Evita stood for manipulating AND used the common man as her excuse/crutch/symbol -- and was so powerful her body was spirited off to Europe after she died, but now she's buried in Buenos Aires famed Recoleta Cemetery, which is ringed on two or three sides by restaurants, nightclubs, 'gentlemen's clubs' with 'ladies of convenience' -- even a shopping mall on one side, and a cemetery full of feral cats, which are fed daily by cemetery goers.

 

And the cemetery is full of two and three story monuments to aggrandizement after death, in a South American tradition that is unmatched anywhere else I've been -- you have to see it to believe it -- Recoleta Cemetery -- where the rich and powerful are buried. Evita got there because of her family's lineage, which was NOT populist, but patrician, while her husband, Juan Peron, had to settle for a different final resting place, because he didn't qualify to have his early remains interred in Recoleta.
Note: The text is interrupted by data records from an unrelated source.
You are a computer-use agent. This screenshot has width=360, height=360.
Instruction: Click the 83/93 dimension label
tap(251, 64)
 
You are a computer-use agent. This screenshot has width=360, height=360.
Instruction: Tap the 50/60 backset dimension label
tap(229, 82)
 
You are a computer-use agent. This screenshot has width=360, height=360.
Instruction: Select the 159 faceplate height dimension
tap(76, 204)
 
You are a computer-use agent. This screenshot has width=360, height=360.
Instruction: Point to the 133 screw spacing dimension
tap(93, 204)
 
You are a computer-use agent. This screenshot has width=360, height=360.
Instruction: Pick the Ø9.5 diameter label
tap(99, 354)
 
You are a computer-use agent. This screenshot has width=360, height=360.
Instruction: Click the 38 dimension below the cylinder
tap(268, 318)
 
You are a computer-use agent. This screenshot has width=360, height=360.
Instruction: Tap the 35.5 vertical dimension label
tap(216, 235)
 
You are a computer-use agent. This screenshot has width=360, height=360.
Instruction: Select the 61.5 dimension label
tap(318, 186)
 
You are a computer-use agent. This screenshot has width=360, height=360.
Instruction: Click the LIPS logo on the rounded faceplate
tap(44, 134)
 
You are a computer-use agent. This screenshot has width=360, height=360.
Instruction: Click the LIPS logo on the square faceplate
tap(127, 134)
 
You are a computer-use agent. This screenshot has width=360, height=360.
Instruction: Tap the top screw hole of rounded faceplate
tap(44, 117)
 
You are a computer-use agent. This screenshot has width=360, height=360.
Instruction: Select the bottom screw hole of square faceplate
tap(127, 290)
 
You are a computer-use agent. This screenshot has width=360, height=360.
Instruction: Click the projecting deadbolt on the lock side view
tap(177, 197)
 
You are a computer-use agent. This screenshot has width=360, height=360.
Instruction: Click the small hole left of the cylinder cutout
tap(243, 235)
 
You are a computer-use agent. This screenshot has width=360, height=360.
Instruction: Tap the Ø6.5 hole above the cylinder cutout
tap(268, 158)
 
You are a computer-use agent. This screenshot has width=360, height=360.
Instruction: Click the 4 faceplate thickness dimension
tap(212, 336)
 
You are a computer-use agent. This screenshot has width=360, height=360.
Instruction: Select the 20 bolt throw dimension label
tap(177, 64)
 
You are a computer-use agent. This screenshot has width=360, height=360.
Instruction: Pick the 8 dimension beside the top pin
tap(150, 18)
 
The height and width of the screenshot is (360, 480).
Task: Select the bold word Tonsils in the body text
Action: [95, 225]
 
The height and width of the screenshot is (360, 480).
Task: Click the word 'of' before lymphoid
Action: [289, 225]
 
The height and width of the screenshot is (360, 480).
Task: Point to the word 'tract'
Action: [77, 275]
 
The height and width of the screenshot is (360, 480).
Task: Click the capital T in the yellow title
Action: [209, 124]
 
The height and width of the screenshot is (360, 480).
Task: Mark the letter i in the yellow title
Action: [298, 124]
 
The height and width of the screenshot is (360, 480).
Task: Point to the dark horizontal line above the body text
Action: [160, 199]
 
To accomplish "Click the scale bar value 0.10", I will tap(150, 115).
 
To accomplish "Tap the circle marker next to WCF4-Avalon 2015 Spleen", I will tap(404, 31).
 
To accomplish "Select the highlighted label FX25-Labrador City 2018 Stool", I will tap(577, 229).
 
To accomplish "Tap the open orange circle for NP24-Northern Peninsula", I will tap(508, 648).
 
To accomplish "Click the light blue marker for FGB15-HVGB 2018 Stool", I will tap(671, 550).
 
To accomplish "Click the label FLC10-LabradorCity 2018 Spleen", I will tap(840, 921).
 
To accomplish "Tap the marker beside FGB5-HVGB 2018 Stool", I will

That was a birthright he didn't have.

 

From birth to death (birthright) is how Argentina once was ruled, but Evita 'stood for' something else, even if it didn't stop with her and even if she was not really a poor peasant girl.

 

Generals took over the government for a while in the early '80s and their 'enemies' were shoved out of airplanes high over the Atlantic to their deaths -- the 'disappeared ones', and their relatives gather outside City Hall and other government buildings every Thursday to continue to press the government for info on their 'disappearances'.

 

I have wonderful photos of those people and their barricading from this particular day, when their forces were greater than usual.

 

You have to know the story, but with the story the photos are evocative, but you won't find them here.

 

(they'll probably end up as 'stock photo' some time, as the travel books always mention these people and there are NO photos of them.

 

I love the girls expressions, as though they've being chased by Evita's ghost herself.

 

Argentina and Ukraine share colors -- blue and gold -- imagine that -- two places I'd most like to be (with a very little money to lead a good life), and a flag that's almost identical -- and both countries are absolutely 'mad' about football (soccer to you).

 

But Argentinians are very well fed with meat at every meal; and the Ukrainians have meat 'for holidays' in a large number of households, despite rich land that is not being used efficiently because no one knows who will own it in three or four years -- since it hasn't been all distributed.

 

US agribusiness firms have been crawling across Ukraine for the three years I've been going there, trying to boost yields on some very rich land, to gain a toehold for what will be Ukraine's eventual key to full stomachs for its residents -- it's unmatched and sweeping farmland.

 

Argentina, on the contrary, has more than enough land, and its numerous cattle just eat grass (you've never tasted beef so different than grass-fed Argentinian beef, which cooks in a thrice because it's both tender and mostly fat-free, not made from American 'factory steers' -- all hybridized for marbling) It's just like the ones Conquistadors brought with them when a few escaped and took up residents on the oceans of chlorophyll called the pampas (apologies to Johnny Apple, late food critic of the New York Times for that phrase).

 

Here's to you Micki, with the finest meal in town for $10 US and a $6 bottle of fabulous wine, worthy of Napa, Sonoma or Mendocino.

 

I'm going there as soon as I can get away and finish my business in Ukraine.